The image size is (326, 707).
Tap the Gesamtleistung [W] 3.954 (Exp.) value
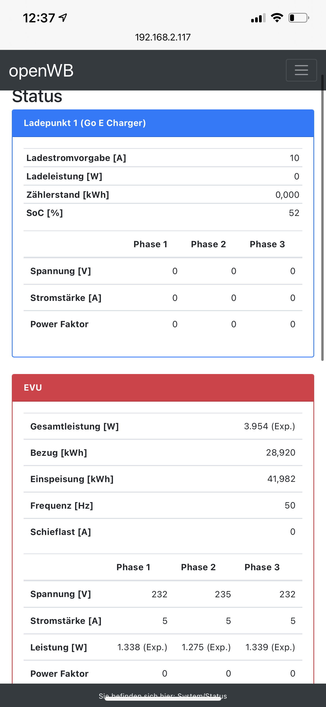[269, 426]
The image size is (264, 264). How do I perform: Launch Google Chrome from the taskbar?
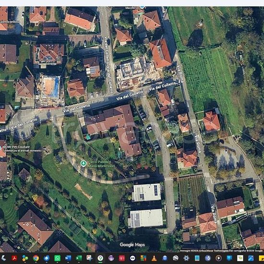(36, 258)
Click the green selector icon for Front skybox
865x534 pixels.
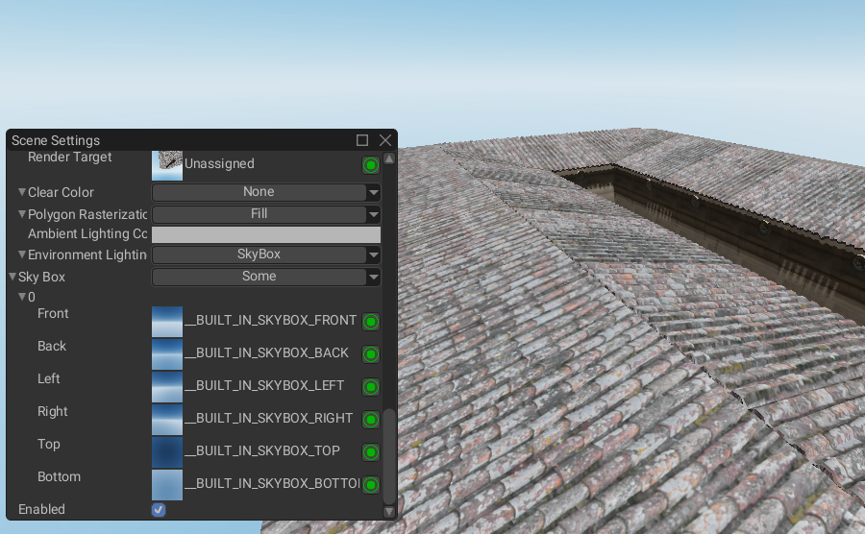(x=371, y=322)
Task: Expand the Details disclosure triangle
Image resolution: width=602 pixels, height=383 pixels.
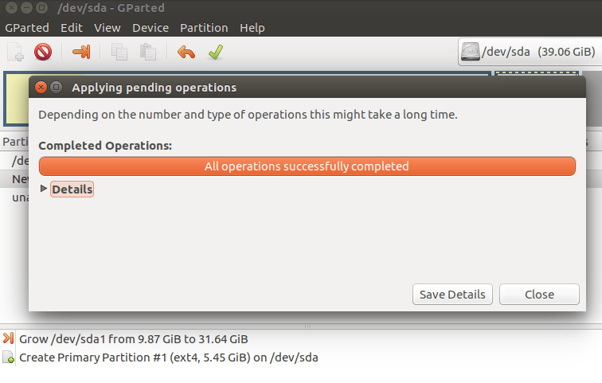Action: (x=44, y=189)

────────

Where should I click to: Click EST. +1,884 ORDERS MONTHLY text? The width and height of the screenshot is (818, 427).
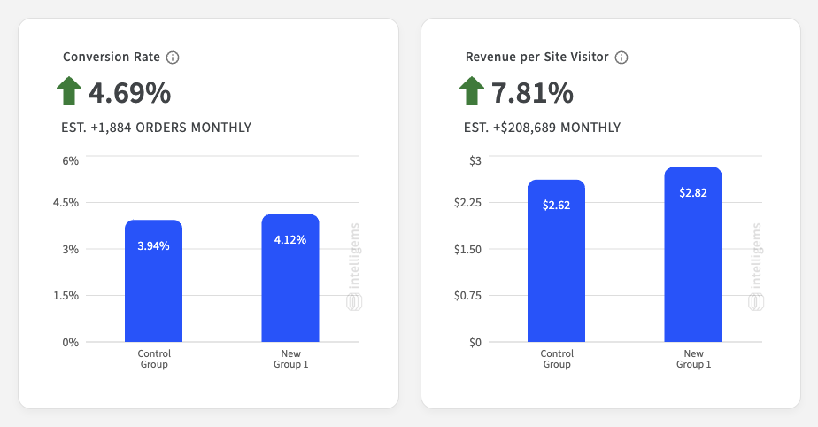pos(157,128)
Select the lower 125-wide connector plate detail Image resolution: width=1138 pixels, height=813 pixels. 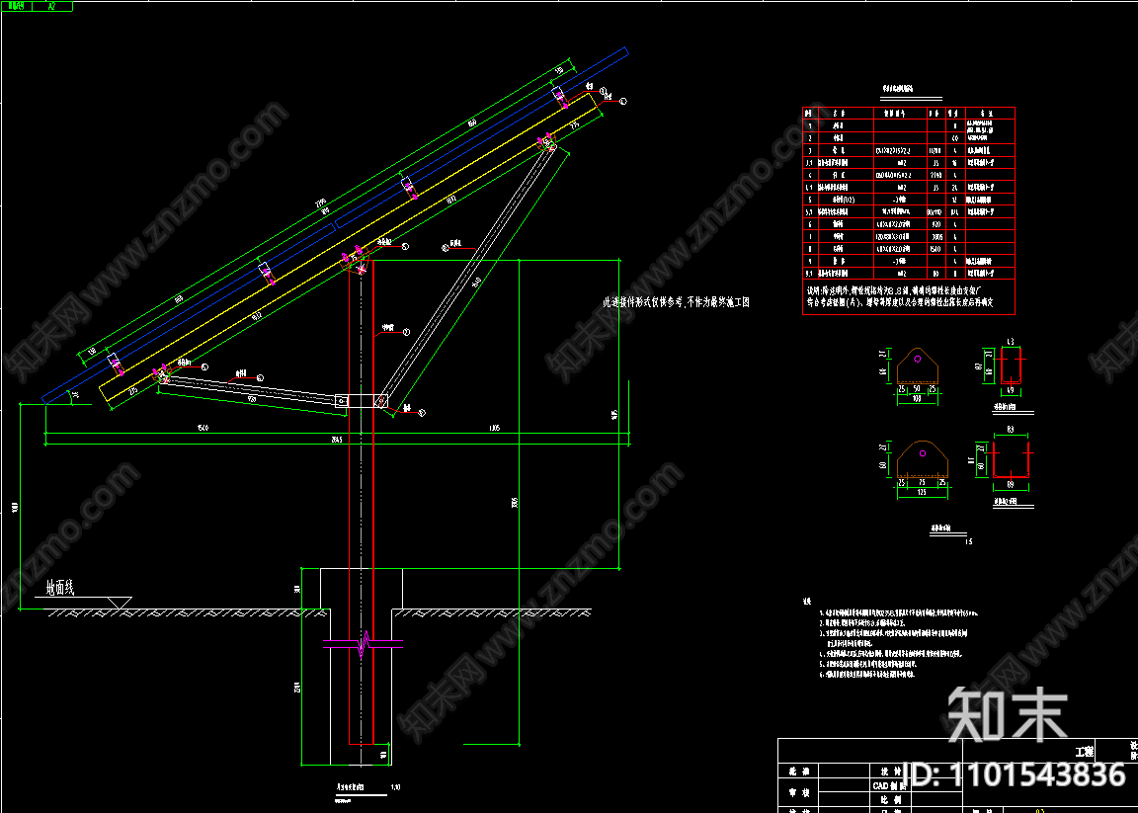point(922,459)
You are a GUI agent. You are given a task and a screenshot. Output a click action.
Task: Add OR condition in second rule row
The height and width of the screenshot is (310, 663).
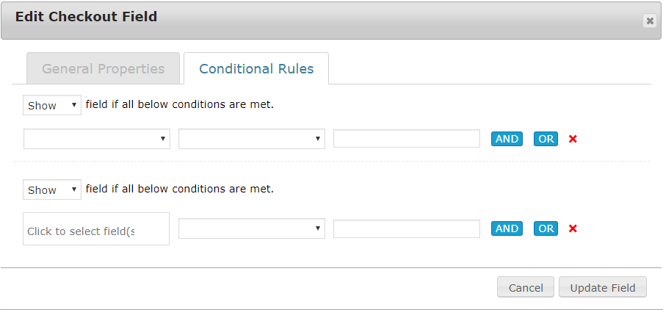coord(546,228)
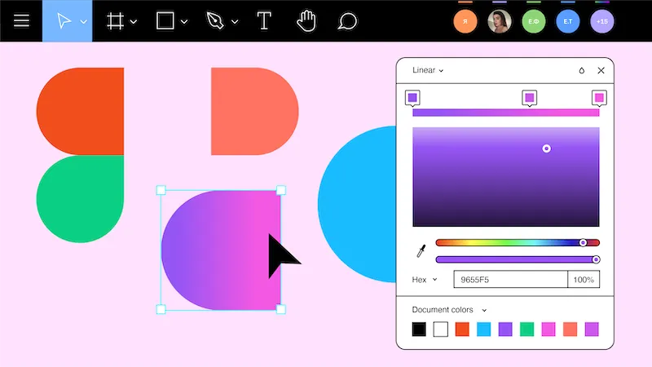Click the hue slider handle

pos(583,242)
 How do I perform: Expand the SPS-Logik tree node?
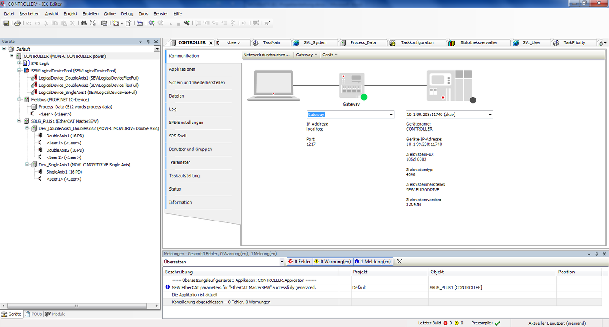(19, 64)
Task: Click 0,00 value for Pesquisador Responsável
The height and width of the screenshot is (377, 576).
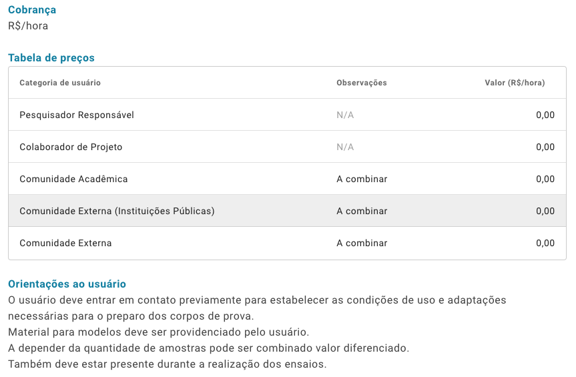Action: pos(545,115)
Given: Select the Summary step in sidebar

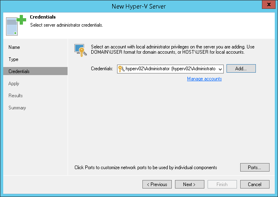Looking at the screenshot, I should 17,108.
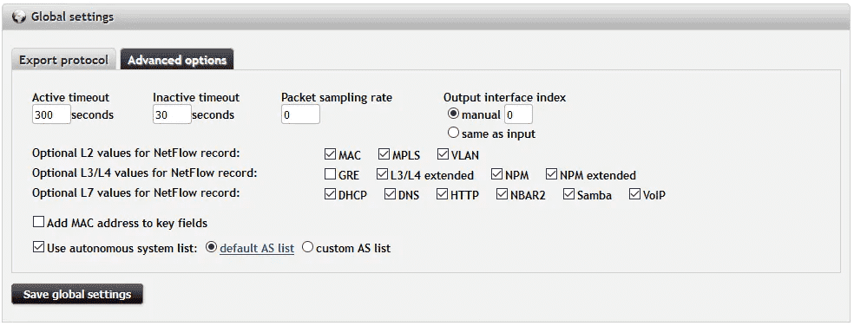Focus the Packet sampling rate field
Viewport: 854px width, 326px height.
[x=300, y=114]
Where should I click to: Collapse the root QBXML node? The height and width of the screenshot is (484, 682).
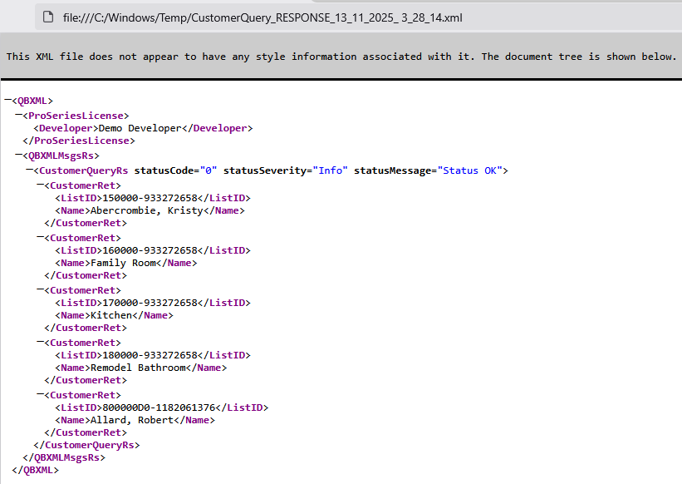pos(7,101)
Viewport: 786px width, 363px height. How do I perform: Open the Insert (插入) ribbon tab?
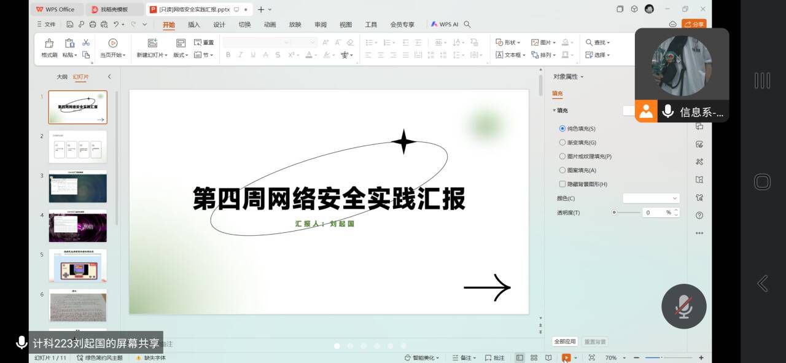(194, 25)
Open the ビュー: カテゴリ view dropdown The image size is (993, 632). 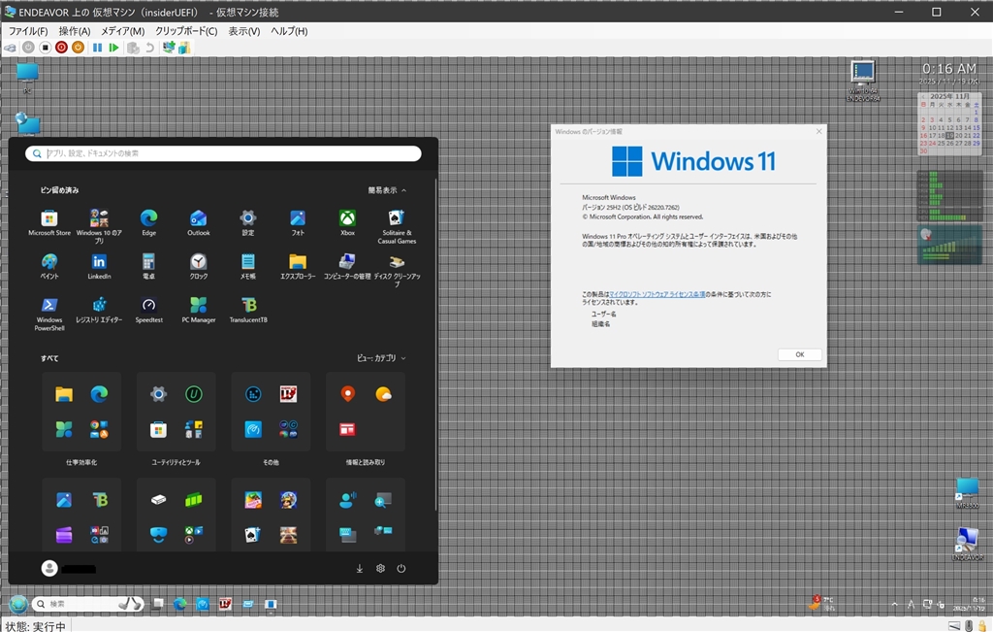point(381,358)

────────

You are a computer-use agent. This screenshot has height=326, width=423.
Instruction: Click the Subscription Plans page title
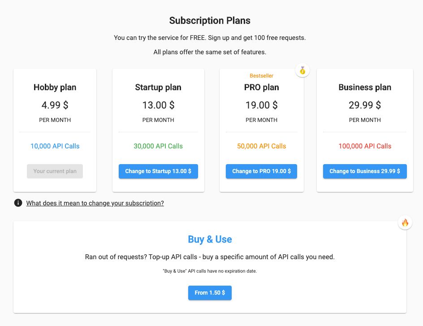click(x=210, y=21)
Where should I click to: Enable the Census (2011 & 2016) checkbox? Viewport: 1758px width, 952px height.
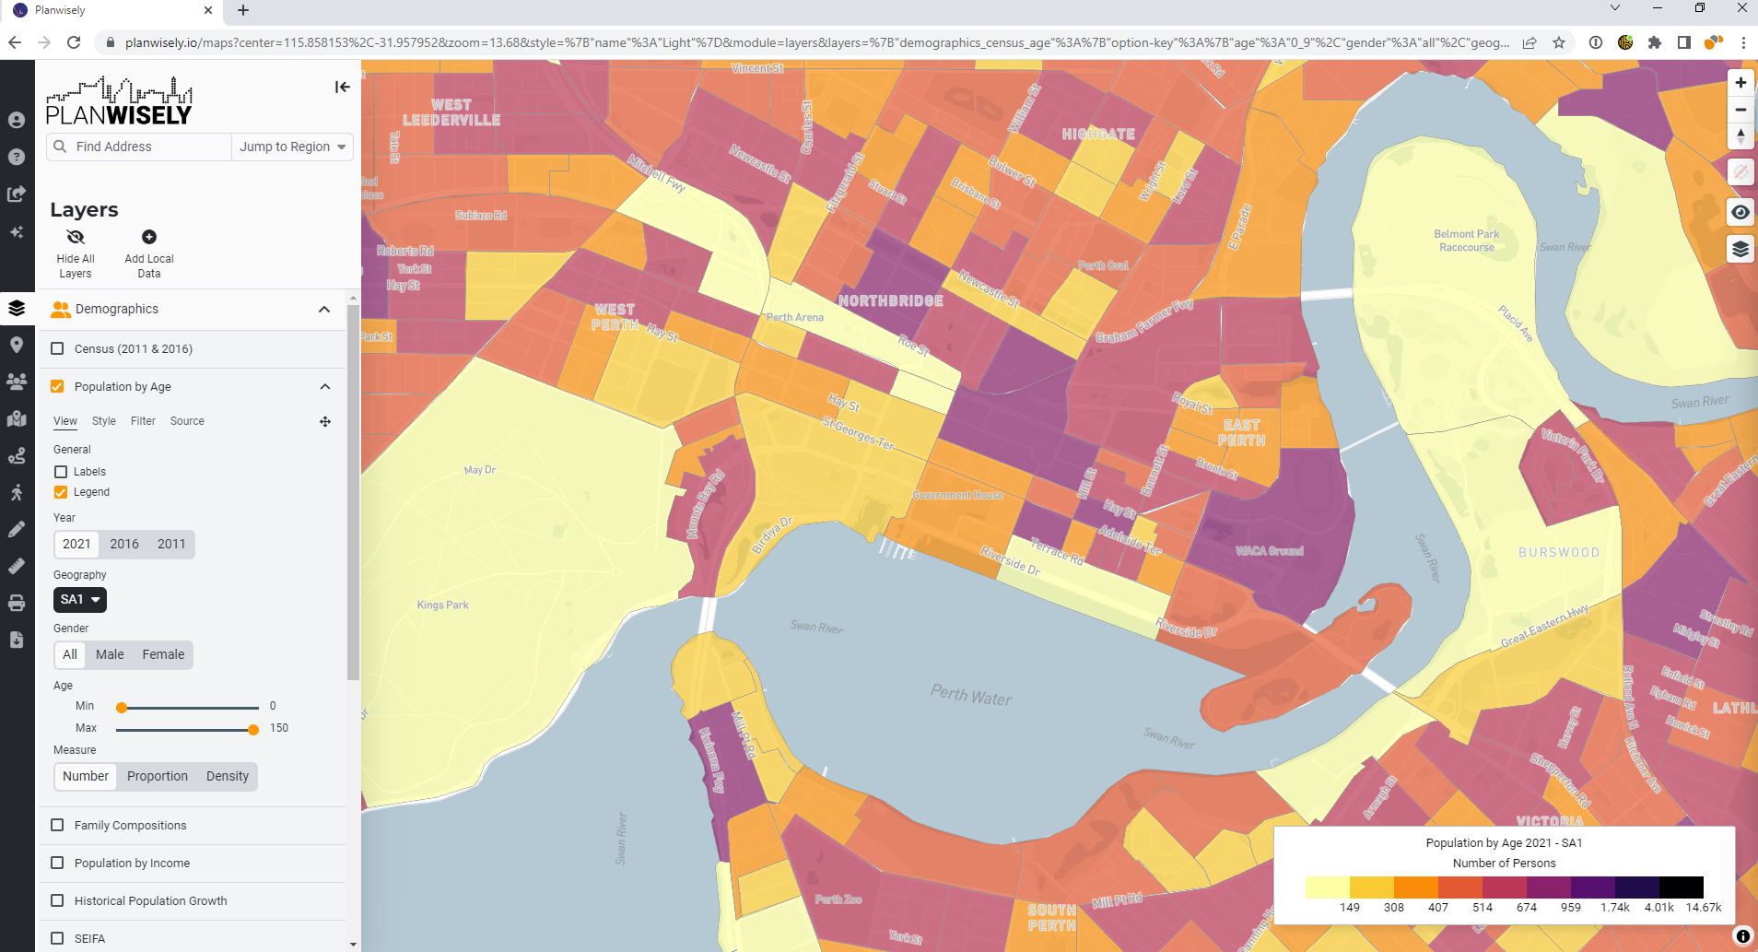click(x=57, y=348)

────────

WORK REQUEST ::
Copy out each line of the entries that holds "agent".

RESULT OF THIS TASK ::
You are a GUI agent. You are given a task and a screenshot. Output a click action.
You are a computer-use agent. This screenshot has height=326, width=423.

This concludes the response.